De "Paris vécu", Première série, rive droite, page 130/131 :

"...Au cours de ces manifestations, je faillis être étranglé par des policiers en bourgeois, qui me traînaient vivement, mais, vu ma vigueur physique, avec peine, au commissariat de la rue Villedo, sombre petit boyau qui se jette dans la rue Richelieu, après la rue Thérèse...
A un moment donné, je réussis à ficher par terre mon paquet flasque de policiers et nous faisions dans la nuit noire un noeud de serpents.
Mais l'une de ces brutes, saisissant mon ample cache-nez, me le tordit autour du cou. Je crus que j'expirais.
J'arrivai, violet comme une aubergine, au poste, où ces aimables "hambourgeois" (pour gardiens de la paix habillés "en civil", en bourgeois, ndlr) me projetèrent à coups de pied et à coups de poing.
A ce moment, la scène changea. Il y avait là de nombreux gardiens de la paix en uniforme, de nombreux Camelots du Roi arrêtés, des journalistes.
Les Camelots, en me voyant ainsi traité, commencèrent à cogner à tour de bras, comme ils savent le faire.
Je me précipitais sur un personnage que je croyais être de mes étrangleurs, complètement étranger à l'affaire, et qui n'était autre que l'aimable M. Lefils, aujourd'hui haut fonctionnaire de la Préfecture.

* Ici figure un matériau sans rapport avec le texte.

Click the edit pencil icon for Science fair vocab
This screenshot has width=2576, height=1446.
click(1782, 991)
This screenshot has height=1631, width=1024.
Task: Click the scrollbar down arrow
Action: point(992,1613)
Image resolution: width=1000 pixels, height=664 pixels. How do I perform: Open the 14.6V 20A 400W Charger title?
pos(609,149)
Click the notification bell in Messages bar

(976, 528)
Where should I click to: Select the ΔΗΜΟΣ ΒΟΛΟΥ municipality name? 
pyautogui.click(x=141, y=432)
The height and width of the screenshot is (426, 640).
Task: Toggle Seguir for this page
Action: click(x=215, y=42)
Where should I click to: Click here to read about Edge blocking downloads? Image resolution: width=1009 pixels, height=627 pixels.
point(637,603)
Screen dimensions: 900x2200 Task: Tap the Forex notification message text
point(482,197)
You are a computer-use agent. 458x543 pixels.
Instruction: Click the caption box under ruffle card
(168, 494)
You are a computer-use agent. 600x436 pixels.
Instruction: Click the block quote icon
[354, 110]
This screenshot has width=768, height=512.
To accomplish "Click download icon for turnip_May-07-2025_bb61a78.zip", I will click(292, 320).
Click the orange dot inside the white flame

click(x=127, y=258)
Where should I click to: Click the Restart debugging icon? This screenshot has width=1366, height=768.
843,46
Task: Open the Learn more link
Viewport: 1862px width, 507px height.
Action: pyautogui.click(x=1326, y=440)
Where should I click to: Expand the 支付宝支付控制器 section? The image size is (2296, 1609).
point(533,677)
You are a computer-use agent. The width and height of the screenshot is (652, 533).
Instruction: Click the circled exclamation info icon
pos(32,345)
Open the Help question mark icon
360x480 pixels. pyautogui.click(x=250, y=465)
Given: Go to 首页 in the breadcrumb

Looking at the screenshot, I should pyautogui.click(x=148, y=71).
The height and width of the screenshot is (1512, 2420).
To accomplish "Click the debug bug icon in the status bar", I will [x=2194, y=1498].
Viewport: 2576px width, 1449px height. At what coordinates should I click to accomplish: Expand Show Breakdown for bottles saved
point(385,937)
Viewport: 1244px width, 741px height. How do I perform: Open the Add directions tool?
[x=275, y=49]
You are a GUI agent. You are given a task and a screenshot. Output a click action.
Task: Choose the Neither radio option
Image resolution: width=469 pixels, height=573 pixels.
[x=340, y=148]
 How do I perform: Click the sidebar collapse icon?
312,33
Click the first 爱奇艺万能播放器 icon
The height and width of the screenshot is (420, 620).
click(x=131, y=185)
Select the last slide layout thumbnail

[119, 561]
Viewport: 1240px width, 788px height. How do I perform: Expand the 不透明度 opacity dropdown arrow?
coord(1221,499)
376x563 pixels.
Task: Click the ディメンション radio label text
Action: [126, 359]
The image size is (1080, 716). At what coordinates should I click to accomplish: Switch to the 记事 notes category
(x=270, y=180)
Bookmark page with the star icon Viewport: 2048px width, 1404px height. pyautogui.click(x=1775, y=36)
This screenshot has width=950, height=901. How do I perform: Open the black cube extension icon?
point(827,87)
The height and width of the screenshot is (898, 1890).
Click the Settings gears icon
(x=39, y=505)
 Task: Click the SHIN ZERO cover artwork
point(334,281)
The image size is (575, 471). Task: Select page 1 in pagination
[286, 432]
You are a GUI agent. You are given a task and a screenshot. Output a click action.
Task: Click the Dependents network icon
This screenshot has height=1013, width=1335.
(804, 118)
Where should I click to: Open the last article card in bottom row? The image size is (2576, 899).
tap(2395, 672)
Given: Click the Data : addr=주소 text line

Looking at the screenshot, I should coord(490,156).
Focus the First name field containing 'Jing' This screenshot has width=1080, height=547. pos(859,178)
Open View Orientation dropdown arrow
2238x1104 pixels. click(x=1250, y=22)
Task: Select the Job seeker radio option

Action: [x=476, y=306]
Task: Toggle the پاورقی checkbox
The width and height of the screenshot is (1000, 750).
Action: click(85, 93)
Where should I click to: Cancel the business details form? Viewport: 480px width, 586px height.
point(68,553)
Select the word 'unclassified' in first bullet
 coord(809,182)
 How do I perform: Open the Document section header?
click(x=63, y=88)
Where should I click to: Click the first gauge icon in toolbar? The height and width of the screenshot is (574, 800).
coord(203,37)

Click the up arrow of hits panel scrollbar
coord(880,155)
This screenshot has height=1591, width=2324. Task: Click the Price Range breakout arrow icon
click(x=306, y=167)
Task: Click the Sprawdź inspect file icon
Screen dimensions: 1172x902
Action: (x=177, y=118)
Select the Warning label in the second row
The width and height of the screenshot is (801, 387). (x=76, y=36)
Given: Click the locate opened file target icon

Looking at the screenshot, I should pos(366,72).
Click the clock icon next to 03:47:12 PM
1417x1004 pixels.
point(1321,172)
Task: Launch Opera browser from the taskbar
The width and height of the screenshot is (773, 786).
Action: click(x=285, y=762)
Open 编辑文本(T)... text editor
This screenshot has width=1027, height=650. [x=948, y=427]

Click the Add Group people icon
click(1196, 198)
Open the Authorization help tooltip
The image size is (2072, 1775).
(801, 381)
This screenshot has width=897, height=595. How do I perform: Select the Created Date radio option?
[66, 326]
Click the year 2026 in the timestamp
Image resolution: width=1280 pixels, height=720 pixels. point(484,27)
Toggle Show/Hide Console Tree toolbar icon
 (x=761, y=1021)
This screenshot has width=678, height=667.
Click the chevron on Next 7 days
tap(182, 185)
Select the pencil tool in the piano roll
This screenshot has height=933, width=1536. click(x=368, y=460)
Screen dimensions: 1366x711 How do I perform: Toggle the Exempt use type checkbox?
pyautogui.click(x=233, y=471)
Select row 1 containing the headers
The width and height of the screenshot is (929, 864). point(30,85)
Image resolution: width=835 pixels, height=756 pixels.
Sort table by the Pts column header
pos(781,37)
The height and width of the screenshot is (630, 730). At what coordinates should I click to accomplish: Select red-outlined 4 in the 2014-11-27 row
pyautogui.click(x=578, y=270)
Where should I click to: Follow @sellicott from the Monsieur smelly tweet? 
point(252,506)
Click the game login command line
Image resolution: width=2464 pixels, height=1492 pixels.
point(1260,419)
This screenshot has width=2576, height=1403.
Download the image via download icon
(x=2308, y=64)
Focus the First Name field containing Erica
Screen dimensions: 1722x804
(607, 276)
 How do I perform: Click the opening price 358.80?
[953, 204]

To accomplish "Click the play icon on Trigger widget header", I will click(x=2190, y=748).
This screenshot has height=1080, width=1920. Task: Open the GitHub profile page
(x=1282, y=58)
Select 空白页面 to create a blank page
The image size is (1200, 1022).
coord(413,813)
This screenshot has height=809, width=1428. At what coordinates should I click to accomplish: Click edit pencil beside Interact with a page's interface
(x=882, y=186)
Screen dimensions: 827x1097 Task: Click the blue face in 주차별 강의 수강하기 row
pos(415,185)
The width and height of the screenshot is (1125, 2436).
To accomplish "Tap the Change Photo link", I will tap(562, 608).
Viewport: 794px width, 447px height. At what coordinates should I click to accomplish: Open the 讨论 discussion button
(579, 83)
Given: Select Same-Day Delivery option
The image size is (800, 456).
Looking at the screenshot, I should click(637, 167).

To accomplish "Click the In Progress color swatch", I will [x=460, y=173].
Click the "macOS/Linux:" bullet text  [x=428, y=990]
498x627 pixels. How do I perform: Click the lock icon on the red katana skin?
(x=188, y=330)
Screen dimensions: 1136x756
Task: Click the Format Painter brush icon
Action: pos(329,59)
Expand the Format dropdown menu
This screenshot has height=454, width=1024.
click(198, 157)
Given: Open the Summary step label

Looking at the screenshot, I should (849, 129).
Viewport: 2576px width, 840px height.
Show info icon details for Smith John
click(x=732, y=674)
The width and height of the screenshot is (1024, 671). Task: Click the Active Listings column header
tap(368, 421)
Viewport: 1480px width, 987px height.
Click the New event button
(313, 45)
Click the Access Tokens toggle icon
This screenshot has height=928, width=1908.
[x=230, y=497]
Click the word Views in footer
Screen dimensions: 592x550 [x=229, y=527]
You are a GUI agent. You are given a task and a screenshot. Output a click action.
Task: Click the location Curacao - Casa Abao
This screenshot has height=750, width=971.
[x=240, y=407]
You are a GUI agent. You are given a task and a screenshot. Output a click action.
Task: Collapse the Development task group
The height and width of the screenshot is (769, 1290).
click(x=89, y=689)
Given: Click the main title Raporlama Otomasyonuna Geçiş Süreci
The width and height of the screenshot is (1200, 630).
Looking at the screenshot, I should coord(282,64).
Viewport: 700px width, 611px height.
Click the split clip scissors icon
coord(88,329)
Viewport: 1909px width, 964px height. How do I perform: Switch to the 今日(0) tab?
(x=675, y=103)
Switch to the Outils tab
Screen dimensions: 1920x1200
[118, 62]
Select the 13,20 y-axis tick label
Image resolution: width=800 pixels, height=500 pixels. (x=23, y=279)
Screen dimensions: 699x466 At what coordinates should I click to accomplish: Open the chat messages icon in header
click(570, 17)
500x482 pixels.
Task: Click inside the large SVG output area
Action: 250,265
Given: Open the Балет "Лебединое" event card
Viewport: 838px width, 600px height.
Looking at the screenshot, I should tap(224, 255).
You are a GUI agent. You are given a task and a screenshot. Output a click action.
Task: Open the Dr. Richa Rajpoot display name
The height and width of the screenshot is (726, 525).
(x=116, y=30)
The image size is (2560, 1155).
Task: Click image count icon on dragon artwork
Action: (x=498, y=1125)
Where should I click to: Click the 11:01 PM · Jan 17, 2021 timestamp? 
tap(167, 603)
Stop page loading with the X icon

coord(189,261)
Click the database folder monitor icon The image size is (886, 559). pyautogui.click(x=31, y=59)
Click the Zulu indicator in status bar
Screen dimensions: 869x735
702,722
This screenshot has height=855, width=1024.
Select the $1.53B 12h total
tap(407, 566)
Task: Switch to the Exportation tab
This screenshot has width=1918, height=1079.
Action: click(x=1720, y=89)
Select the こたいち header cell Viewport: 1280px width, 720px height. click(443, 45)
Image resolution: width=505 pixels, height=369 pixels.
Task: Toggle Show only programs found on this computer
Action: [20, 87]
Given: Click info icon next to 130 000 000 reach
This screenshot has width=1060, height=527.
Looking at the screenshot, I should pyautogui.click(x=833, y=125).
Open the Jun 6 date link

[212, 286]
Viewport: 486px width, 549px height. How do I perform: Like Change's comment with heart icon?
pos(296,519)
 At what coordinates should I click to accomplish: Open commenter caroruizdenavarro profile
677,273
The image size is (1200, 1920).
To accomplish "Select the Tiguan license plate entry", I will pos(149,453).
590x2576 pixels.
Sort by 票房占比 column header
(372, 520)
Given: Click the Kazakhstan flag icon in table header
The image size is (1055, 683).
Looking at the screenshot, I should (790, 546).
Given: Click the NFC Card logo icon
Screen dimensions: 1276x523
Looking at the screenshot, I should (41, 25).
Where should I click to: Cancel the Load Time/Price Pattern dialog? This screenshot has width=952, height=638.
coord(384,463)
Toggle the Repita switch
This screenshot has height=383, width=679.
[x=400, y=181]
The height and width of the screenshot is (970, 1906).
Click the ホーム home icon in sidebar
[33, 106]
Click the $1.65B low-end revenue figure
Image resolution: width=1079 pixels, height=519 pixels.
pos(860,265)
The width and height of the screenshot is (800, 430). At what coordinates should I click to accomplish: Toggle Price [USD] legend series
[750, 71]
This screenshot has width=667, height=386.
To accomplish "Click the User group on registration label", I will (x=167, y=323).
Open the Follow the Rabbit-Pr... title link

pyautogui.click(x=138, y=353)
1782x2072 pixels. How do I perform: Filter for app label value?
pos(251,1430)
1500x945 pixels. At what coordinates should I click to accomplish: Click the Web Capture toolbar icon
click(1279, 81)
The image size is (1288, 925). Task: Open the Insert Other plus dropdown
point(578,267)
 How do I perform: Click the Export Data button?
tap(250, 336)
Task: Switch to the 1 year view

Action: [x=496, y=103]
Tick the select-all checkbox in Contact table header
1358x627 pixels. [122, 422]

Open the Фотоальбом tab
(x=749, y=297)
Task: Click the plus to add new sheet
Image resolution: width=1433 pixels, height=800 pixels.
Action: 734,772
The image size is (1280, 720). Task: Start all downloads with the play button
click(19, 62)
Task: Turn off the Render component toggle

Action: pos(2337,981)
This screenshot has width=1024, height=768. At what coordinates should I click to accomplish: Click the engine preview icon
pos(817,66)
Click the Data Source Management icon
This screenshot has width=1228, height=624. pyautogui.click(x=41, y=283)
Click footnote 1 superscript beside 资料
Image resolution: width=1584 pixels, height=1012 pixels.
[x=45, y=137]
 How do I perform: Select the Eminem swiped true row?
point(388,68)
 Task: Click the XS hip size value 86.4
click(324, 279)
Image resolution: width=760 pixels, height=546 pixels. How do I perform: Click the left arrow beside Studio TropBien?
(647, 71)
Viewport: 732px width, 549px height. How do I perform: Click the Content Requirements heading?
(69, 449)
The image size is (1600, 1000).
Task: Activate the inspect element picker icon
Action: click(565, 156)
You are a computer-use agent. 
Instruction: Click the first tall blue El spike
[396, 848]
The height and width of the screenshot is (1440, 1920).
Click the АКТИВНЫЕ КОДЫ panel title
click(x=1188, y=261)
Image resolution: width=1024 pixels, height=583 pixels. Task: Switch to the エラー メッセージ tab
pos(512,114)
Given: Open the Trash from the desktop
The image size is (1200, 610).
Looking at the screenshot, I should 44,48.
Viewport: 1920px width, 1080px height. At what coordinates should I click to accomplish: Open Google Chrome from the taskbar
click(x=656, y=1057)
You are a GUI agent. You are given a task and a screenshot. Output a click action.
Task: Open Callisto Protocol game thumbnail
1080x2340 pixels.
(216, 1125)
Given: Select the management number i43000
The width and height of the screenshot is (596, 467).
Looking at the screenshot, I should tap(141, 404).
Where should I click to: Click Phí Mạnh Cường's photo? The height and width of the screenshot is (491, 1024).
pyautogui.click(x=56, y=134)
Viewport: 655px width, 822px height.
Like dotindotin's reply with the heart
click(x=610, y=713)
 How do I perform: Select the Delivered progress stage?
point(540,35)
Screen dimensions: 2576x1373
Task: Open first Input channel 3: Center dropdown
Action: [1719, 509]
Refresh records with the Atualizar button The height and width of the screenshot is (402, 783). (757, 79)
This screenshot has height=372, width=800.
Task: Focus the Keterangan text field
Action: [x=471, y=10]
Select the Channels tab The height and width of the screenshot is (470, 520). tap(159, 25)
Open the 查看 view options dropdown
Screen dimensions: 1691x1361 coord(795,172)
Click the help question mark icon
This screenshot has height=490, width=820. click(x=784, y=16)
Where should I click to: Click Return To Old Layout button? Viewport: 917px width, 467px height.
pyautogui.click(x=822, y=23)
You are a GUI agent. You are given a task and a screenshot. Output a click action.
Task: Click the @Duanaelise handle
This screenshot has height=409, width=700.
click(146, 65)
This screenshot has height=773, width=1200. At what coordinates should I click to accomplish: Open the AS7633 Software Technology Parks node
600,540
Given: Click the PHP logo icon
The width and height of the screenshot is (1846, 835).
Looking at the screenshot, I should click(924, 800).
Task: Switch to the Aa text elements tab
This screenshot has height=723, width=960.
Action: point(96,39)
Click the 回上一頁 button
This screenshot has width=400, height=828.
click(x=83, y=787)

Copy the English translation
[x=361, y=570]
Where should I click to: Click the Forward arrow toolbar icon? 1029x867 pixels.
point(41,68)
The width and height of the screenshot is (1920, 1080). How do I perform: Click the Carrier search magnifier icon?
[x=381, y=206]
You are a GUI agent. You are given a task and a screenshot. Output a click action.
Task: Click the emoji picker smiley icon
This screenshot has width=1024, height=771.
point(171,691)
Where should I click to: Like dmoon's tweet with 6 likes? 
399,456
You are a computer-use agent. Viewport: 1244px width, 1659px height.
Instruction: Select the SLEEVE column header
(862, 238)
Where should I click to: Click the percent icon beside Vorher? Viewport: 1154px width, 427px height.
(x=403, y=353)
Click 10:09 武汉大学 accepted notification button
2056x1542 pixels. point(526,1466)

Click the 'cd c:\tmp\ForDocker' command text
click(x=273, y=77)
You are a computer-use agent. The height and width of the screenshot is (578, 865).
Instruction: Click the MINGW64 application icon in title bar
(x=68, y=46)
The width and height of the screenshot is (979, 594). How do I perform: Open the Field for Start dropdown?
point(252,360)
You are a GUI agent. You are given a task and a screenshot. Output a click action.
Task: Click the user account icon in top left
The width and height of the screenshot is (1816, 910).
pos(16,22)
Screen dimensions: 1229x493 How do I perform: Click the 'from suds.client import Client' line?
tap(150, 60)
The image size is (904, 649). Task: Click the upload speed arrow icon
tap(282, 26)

Je le couvris de reproches peu amènes. Puis il me fallut reconnaître mon erreur (je mets la bonne foi avant tout et j'ose dire que c'est une de mes forces dans la vie publique) et, pendant ce va-et-vient, mes tord-cou s'étaient prudemment éloignés.
Les deux frères d'Harmenon, jeunes héros tués à la guerre, et mon vieux frère Pujo (vieux est une façon de parler, il est plus jeune que moi) me ramenèrent à mon domicile où ma femme me pansa, me détordit le col et me calma.
Il ne faut pas croire que tout soit rose et crème à la vanille dans la biographie d'une chef royaliste..."

Illustration : la rue Villedo (1er arrondissement), telle qu'elle se présentait à l'époque...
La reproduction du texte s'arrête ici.